Task instructions:
Set down the data below once more, precisely as it reads.

▬▬▬▬▬▬▬▬▬▬

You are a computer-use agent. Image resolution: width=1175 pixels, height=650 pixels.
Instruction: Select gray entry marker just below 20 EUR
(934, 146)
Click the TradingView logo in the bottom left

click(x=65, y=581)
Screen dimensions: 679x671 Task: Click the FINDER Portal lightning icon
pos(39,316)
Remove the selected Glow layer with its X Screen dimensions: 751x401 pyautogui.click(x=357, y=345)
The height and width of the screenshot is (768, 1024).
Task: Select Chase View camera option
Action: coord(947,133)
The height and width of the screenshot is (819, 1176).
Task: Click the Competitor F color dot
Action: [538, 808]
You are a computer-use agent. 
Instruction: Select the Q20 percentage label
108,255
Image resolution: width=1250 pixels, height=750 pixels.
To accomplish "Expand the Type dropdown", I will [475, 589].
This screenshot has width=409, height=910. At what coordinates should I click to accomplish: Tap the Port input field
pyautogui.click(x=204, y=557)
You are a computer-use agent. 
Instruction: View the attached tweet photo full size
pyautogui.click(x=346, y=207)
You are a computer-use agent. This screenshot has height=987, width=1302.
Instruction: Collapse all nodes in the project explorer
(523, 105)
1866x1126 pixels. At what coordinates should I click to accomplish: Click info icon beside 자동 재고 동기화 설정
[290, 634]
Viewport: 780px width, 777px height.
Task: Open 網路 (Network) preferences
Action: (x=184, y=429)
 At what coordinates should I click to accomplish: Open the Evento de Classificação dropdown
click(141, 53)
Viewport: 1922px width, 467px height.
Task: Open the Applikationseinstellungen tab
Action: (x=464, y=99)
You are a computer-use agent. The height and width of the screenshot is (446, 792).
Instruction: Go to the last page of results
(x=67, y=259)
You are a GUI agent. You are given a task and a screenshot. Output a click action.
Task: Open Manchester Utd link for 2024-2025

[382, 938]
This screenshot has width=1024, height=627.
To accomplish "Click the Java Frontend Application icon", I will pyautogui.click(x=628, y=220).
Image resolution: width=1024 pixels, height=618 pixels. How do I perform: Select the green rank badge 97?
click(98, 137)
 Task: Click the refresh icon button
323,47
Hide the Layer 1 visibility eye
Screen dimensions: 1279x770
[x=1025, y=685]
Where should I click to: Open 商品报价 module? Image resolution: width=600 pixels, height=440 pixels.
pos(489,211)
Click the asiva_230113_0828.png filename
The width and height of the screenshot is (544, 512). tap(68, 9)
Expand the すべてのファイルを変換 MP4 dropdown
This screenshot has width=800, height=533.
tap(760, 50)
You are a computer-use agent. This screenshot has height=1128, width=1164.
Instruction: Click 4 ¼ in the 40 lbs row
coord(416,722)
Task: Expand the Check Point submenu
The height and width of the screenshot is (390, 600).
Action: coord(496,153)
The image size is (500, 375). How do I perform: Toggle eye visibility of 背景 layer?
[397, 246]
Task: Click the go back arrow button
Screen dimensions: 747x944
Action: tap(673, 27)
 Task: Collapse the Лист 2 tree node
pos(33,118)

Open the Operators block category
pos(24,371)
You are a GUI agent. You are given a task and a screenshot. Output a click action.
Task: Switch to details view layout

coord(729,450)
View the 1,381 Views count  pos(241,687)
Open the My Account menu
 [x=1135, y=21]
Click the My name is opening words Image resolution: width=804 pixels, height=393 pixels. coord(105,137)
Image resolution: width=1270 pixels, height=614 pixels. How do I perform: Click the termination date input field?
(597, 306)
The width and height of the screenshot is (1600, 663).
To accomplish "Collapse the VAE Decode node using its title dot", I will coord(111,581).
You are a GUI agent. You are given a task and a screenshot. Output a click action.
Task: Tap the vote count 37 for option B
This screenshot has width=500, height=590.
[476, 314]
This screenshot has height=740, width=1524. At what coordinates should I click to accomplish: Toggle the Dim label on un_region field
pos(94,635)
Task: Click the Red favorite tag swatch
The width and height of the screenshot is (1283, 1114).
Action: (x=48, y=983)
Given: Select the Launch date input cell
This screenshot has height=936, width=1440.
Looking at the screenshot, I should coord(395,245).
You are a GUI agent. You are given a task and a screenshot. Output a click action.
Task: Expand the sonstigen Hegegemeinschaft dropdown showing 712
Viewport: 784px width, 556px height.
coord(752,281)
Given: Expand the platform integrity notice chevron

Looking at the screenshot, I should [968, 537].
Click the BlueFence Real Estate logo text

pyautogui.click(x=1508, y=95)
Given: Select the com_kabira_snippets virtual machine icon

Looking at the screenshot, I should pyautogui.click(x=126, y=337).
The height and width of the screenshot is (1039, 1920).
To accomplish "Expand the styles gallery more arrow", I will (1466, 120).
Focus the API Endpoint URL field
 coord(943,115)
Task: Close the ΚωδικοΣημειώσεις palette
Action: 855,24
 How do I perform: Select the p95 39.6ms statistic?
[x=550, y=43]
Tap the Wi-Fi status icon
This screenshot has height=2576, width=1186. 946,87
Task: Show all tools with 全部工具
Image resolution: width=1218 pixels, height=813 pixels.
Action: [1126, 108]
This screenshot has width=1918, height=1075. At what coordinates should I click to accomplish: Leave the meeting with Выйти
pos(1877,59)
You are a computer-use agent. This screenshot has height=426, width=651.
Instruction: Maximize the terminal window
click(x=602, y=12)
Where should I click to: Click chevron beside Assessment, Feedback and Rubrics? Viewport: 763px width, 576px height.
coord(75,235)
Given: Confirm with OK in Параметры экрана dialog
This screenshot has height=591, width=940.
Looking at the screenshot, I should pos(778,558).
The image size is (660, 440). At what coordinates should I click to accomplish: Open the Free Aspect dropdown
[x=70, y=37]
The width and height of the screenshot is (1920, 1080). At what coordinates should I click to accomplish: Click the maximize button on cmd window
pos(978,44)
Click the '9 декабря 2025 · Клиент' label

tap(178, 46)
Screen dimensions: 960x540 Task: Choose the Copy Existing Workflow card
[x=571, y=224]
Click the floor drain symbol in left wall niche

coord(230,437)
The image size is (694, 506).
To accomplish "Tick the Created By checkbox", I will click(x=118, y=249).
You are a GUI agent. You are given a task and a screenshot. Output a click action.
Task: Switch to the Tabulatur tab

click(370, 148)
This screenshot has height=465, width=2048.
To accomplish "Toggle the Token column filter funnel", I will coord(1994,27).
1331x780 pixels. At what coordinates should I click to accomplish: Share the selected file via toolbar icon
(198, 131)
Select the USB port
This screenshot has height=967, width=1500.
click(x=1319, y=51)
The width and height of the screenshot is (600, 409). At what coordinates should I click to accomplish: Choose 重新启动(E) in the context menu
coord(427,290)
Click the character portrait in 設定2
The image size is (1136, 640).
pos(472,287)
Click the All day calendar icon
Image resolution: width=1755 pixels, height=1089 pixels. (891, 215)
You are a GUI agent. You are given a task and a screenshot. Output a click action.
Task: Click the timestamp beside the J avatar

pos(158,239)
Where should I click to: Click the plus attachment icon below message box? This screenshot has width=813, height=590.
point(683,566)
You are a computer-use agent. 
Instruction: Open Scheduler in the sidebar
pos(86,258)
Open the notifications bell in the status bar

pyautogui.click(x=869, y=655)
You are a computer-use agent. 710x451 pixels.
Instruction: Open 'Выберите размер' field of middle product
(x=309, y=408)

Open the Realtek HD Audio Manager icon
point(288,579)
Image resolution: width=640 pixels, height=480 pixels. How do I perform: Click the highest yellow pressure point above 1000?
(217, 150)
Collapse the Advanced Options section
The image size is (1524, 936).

▬▬▬▬▬▬▬▬▬▬

Result of this task:
You are a computer-use agent. Image resolution: width=1175 pixels, height=650 pixels.
Instruction: Select gray entry marker just below 20 EUR
(934, 146)
Click the TradingView logo in the bottom left

click(x=65, y=581)
Screen dimensions: 679x671 Task: Click the FINDER Portal lightning icon
pos(39,316)
Remove the selected Glow layer with its X Screen dimensions: 751x401 pyautogui.click(x=357, y=345)
The height and width of the screenshot is (768, 1024).
Task: Select Chase View camera option
Action: coord(947,133)
The height and width of the screenshot is (819, 1176).
Task: Click the Competitor F color dot
Action: [538, 808]
You are a computer-use agent. 
Instruction: Select the Q20 percentage label
108,255
Image resolution: width=1250 pixels, height=750 pixels.
To accomplish "Expand the Type dropdown", I will [475, 589].
This screenshot has width=409, height=910. At what coordinates should I click to accomplish: Tap the Port input field
pyautogui.click(x=204, y=557)
You are a computer-use agent. 
Instruction: View the attached tweet photo full size
pyautogui.click(x=346, y=207)
You are a computer-use agent. This screenshot has height=987, width=1302.
Instruction: Collapse all nodes in the project explorer
(523, 105)
1866x1126 pixels. At what coordinates should I click to accomplish: Click info icon beside 자동 재고 동기화 설정
[290, 634]
Viewport: 780px width, 777px height.
Task: Open 網路 (Network) preferences
Action: (x=184, y=429)
 At what coordinates should I click to accomplish: Open the Evento de Classificação dropdown
click(141, 53)
Viewport: 1922px width, 467px height.
Task: Open the Applikationseinstellungen tab
Action: (x=464, y=99)
You are a computer-use agent. The height and width of the screenshot is (446, 792).
Instruction: Go to the last page of results
(x=67, y=259)
You are a GUI agent. You are given a task and a screenshot. Output a click action.
Task: Open Manchester Utd link for 2024-2025

[382, 938]
This screenshot has width=1024, height=627.
To accomplish "Click the Java Frontend Application icon", I will pyautogui.click(x=628, y=220).
Image resolution: width=1024 pixels, height=618 pixels. How do I perform: Select the green rank badge 97?
click(98, 137)
 Task: Click the refresh icon button
323,47
Hide the Layer 1 visibility eye
Screen dimensions: 1279x770
[x=1025, y=685]
Where should I click to: Open 商品报价 module? Image resolution: width=600 pixels, height=440 pixels.
pos(489,211)
Click the asiva_230113_0828.png filename
The width and height of the screenshot is (544, 512). tap(68, 9)
Expand the すべてのファイルを変換 MP4 dropdown
This screenshot has width=800, height=533.
tap(760, 50)
You are a computer-use agent. This screenshot has height=1128, width=1164.
Instruction: Click 4 ¼ in the 40 lbs row
coord(416,722)
Task: Expand the Check Point submenu
The height and width of the screenshot is (390, 600).
Action: coord(496,153)
The image size is (500, 375). How do I perform: Toggle eye visibility of 背景 layer?
[397, 246]
Task: Click the go back arrow button
Screen dimensions: 747x944
Action: tap(673, 27)
 Task: Collapse the Лист 2 tree node
pos(33,118)

Open the Operators block category
pos(24,371)
You are a GUI agent. You are given a task and a screenshot. Output a click action.
Task: Switch to details view layout

coord(729,450)
View the 1,381 Views count  pos(241,687)
Open the My Account menu
 [x=1135, y=21]
Click the My name is opening words Image resolution: width=804 pixels, height=393 pixels. coord(105,137)
Image resolution: width=1270 pixels, height=614 pixels. How do I perform: Click the termination date input field?
(597, 306)
The width and height of the screenshot is (1600, 663).
To accomplish "Collapse the VAE Decode node using its title dot", I will coord(111,581).
You are a GUI agent. You are given a task and a screenshot. Output a click action.
Task: Tap the vote count 37 for option B
This screenshot has width=500, height=590.
[476, 314]
This screenshot has height=740, width=1524. At what coordinates should I click to accomplish: Toggle the Dim label on un_region field
pos(94,635)
Task: Click the Red favorite tag swatch
The width and height of the screenshot is (1283, 1114).
Action: (x=48, y=983)
Given: Select the Launch date input cell
This screenshot has height=936, width=1440.
Looking at the screenshot, I should coord(395,245).
You are a GUI agent. You are given a task and a screenshot. Output a click action.
Task: Expand the sonstigen Hegegemeinschaft dropdown showing 712
Viewport: 784px width, 556px height.
coord(752,281)
Given: Expand the platform integrity notice chevron

Looking at the screenshot, I should [968, 537].
Click the BlueFence Real Estate logo text

pyautogui.click(x=1508, y=95)
Given: Select the com_kabira_snippets virtual machine icon

Looking at the screenshot, I should pyautogui.click(x=126, y=337).
The height and width of the screenshot is (1039, 1920).
To accomplish "Expand the styles gallery more arrow", I will (1466, 120).
Focus the API Endpoint URL field
 coord(943,115)
Task: Close the ΚωδικοΣημειώσεις palette
Action: 855,24
 How do I perform: Select the p95 39.6ms statistic?
[x=550, y=43]
Tap the Wi-Fi status icon
This screenshot has height=2576, width=1186. 946,87
Task: Show all tools with 全部工具
Image resolution: width=1218 pixels, height=813 pixels.
Action: [1126, 108]
This screenshot has width=1918, height=1075. At what coordinates should I click to accomplish: Leave the meeting with Выйти
pos(1877,59)
You are a computer-use agent. This screenshot has height=426, width=651.
Instruction: Maximize the terminal window
click(x=602, y=12)
Where should I click to: Click chevron beside Assessment, Feedback and Rubrics? Viewport: 763px width, 576px height.
coord(75,235)
Given: Confirm with OK in Параметры экрана dialog
This screenshot has height=591, width=940.
Looking at the screenshot, I should pos(778,558).
The image size is (660, 440). At what coordinates should I click to accomplish: Open the Free Aspect dropdown
[x=70, y=37]
The width and height of the screenshot is (1920, 1080). At what coordinates should I click to accomplish: Click the maximize button on cmd window
pos(978,44)
Click the '9 декабря 2025 · Клиент' label

tap(178, 46)
Screen dimensions: 960x540 Task: Choose the Copy Existing Workflow card
[x=571, y=224]
Click the floor drain symbol in left wall niche

coord(230,437)
The image size is (694, 506).
To accomplish "Tick the Created By checkbox", I will click(x=118, y=249).
You are a GUI agent. You are given a task and a screenshot. Output a click action.
Task: Switch to the Tabulatur tab

click(370, 148)
This screenshot has height=465, width=2048.
To accomplish "Toggle the Token column filter funnel", I will coord(1994,27).
1331x780 pixels. At what coordinates should I click to accomplish: Share the selected file via toolbar icon
(198, 131)
Select the USB port
This screenshot has height=967, width=1500.
click(x=1319, y=51)
The width and height of the screenshot is (600, 409). At what coordinates should I click to accomplish: Choose 重新启动(E) in the context menu
coord(427,290)
Click the character portrait in 設定2
The image size is (1136, 640).
pos(472,287)
Click the All day calendar icon
Image resolution: width=1755 pixels, height=1089 pixels. (891, 215)
You are a GUI agent. You are given a task and a screenshot. Output a click action.
Task: Click the timestamp beside the J avatar

pos(158,239)
Where should I click to: Click the plus attachment icon below message box? This screenshot has width=813, height=590.
point(683,566)
You are a computer-use agent. 
Instruction: Open Scheduler in the sidebar
pos(86,258)
Open the notifications bell in the status bar

pyautogui.click(x=869, y=655)
You are a computer-use agent. 710x451 pixels.
Instruction: Open 'Выберите размер' field of middle product
(x=309, y=408)

Open the Realtek HD Audio Manager icon
point(288,579)
Image resolution: width=640 pixels, height=480 pixels. How do I perform: Click the highest yellow pressure point above 1000?
(217, 150)
Collapse the Advanced Options section
The image size is (1524, 936).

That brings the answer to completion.